# EXERCISE DIRECTIONS
Of all the lines in the entries below, give again exactly those starting at the line containing "Given: Select Ассистент" and ending at the line containing "You are a computer-use agent. Viewport: 1360px", both ends included, and no others.
===== DATA LISTING =====
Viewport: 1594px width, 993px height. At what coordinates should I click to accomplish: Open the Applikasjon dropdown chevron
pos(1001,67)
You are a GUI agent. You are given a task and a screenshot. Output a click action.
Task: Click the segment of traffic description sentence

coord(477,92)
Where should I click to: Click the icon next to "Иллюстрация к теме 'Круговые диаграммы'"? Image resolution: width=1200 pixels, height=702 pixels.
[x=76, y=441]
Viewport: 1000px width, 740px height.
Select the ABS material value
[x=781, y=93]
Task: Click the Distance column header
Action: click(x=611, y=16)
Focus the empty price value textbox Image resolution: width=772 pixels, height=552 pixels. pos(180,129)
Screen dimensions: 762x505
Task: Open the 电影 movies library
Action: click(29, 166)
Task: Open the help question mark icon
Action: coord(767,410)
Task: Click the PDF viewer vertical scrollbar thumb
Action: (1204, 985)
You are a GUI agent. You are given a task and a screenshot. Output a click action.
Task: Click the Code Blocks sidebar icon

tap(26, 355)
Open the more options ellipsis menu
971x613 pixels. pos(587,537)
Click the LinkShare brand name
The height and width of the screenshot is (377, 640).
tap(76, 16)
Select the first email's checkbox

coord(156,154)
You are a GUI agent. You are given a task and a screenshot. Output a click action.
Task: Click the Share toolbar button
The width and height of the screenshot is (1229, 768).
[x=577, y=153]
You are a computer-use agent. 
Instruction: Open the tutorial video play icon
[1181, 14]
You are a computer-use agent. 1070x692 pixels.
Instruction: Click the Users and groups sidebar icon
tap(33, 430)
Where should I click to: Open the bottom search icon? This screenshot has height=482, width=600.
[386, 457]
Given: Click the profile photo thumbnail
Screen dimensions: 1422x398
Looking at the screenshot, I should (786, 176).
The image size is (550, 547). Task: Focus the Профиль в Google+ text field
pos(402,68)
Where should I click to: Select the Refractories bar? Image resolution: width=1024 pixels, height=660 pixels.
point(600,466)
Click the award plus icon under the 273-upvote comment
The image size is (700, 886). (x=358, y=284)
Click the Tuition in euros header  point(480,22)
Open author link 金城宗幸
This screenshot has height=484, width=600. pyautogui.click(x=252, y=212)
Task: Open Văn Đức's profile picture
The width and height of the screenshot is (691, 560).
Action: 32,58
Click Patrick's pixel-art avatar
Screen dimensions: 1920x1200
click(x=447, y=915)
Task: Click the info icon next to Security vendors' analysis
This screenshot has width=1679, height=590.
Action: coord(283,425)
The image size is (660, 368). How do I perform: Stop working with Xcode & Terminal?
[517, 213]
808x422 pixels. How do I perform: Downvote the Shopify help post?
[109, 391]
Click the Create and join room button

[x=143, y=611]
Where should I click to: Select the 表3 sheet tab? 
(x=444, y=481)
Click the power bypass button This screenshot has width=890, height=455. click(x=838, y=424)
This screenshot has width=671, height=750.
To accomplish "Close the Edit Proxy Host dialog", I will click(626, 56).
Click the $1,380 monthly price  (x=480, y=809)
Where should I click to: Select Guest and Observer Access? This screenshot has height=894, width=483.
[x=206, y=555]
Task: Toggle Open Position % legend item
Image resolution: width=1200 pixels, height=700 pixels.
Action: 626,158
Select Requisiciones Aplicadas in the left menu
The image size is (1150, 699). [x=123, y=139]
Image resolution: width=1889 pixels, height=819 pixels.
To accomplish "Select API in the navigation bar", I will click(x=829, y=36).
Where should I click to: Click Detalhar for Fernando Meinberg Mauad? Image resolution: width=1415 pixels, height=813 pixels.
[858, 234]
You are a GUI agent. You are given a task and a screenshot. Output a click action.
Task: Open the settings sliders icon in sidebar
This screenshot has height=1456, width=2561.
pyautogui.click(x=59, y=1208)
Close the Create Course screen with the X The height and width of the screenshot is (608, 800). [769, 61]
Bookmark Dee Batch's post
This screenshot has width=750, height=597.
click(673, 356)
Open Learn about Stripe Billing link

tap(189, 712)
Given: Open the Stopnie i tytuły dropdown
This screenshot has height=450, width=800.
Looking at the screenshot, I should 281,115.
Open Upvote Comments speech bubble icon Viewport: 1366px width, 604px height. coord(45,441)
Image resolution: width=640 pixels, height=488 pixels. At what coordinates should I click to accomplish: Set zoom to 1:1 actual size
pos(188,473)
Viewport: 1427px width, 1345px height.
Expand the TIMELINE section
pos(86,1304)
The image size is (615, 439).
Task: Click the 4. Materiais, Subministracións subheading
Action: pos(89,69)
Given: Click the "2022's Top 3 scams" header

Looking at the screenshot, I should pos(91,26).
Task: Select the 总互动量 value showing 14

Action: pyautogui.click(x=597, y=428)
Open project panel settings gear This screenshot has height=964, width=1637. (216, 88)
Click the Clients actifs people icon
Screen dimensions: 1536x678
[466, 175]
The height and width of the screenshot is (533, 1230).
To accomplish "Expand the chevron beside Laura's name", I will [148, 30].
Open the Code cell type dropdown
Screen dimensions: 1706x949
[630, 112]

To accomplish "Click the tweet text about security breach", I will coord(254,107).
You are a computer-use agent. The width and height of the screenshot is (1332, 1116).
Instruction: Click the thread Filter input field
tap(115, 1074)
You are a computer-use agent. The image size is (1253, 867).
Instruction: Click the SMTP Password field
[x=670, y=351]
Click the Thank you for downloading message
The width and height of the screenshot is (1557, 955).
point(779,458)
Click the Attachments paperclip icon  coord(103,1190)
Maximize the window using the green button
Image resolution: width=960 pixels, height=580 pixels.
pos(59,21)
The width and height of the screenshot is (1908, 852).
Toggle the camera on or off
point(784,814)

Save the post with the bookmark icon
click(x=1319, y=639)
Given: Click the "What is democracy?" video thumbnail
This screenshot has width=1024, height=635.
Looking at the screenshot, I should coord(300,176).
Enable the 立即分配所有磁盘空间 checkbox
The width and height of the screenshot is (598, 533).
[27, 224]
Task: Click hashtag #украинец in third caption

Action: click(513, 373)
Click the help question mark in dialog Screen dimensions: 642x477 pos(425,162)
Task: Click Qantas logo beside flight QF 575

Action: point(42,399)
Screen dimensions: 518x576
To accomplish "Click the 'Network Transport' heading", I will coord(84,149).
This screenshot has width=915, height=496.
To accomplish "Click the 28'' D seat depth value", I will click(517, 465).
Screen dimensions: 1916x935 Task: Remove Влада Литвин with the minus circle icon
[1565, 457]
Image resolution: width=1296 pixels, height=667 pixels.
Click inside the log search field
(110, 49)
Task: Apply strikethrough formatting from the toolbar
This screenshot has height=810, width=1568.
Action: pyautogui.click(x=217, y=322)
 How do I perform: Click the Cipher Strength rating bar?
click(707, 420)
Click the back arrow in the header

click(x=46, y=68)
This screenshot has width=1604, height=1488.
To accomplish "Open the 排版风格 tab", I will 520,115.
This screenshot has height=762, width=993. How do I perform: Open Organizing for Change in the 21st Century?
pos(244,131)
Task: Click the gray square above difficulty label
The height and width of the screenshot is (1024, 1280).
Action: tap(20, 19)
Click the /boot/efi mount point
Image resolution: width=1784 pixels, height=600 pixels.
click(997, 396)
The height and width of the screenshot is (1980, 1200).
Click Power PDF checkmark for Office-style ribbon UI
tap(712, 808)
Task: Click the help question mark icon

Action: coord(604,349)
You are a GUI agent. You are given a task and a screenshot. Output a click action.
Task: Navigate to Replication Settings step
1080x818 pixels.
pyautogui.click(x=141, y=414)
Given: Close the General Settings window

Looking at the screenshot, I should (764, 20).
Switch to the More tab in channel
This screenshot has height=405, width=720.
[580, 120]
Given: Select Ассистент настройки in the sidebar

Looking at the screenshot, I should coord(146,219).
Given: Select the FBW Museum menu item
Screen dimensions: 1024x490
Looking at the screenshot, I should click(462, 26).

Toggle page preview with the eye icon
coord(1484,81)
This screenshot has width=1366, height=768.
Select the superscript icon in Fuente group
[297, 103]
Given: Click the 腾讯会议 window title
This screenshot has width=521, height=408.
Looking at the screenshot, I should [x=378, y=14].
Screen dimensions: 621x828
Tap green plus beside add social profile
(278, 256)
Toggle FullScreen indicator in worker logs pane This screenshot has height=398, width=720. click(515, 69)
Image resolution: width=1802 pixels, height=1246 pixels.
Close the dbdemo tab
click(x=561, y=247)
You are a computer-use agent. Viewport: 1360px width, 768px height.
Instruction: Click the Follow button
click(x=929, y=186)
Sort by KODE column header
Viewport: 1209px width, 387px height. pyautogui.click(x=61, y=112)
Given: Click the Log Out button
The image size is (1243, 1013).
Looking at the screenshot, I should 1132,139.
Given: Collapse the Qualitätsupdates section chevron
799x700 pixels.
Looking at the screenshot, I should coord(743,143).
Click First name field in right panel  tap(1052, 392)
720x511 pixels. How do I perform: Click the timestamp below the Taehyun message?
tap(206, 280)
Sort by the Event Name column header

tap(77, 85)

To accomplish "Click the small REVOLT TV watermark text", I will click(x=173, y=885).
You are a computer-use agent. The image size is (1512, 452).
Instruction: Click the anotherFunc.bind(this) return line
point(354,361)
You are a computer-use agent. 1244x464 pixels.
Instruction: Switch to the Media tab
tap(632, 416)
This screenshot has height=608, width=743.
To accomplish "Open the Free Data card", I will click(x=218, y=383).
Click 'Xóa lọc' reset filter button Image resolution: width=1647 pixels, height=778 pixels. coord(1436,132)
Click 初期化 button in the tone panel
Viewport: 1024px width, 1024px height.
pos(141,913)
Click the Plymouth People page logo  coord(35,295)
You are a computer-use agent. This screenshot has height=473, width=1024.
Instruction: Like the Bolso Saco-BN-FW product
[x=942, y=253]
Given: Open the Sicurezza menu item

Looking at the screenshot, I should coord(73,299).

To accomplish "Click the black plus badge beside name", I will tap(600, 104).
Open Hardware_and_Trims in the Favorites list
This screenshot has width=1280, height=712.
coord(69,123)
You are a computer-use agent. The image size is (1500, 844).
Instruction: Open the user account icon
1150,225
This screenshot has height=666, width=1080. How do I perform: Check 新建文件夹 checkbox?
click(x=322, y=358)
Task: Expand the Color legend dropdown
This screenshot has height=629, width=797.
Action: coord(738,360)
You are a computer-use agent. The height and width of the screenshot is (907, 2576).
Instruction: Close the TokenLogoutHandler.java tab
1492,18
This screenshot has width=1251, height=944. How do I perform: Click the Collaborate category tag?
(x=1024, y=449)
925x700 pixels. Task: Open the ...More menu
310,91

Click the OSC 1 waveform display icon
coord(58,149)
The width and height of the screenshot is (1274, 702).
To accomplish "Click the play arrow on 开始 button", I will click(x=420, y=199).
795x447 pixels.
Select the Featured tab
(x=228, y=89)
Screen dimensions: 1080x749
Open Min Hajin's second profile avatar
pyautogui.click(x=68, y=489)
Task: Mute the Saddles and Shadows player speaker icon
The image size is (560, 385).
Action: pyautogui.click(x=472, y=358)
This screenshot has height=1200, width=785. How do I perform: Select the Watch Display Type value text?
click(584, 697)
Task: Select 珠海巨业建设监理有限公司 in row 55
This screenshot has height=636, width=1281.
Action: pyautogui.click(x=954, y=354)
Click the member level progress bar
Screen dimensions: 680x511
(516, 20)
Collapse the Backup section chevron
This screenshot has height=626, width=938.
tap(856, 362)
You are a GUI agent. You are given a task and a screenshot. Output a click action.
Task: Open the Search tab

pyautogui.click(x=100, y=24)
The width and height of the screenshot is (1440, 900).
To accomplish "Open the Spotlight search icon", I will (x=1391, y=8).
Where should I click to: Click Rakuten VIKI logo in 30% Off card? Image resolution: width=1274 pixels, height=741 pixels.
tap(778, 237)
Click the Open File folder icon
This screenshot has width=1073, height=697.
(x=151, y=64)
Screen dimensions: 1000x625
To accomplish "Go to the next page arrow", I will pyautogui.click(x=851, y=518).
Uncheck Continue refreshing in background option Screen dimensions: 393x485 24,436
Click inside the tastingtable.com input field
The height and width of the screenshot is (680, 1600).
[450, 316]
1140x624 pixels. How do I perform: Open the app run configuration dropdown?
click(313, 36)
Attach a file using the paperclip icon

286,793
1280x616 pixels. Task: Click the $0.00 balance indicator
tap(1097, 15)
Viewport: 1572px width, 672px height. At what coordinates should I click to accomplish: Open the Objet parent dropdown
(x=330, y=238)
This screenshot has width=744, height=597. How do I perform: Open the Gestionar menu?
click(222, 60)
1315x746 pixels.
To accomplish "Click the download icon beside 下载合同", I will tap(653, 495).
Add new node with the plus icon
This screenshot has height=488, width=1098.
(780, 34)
=====
# WRITTEN ANSWER
Given: Select Ассистент настройки in the sidebar

Looking at the screenshot, I should coord(146,219).
Given: Select the FBW Museum menu item
Screen dimensions: 1024x490
Looking at the screenshot, I should click(462, 26).

Toggle page preview with the eye icon
coord(1484,81)
This screenshot has width=1366, height=768.
Select the superscript icon in Fuente group
[297, 103]
Given: Click the 腾讯会议 window title
This screenshot has width=521, height=408.
Looking at the screenshot, I should [x=378, y=14].
Screen dimensions: 621x828
Tap green plus beside add social profile
(278, 256)
Toggle FullScreen indicator in worker logs pane This screenshot has height=398, width=720. click(515, 69)
Image resolution: width=1802 pixels, height=1246 pixels.
Close the dbdemo tab
click(x=561, y=247)
You are a computer-use agent. Viewport: 1360px width, 768px height.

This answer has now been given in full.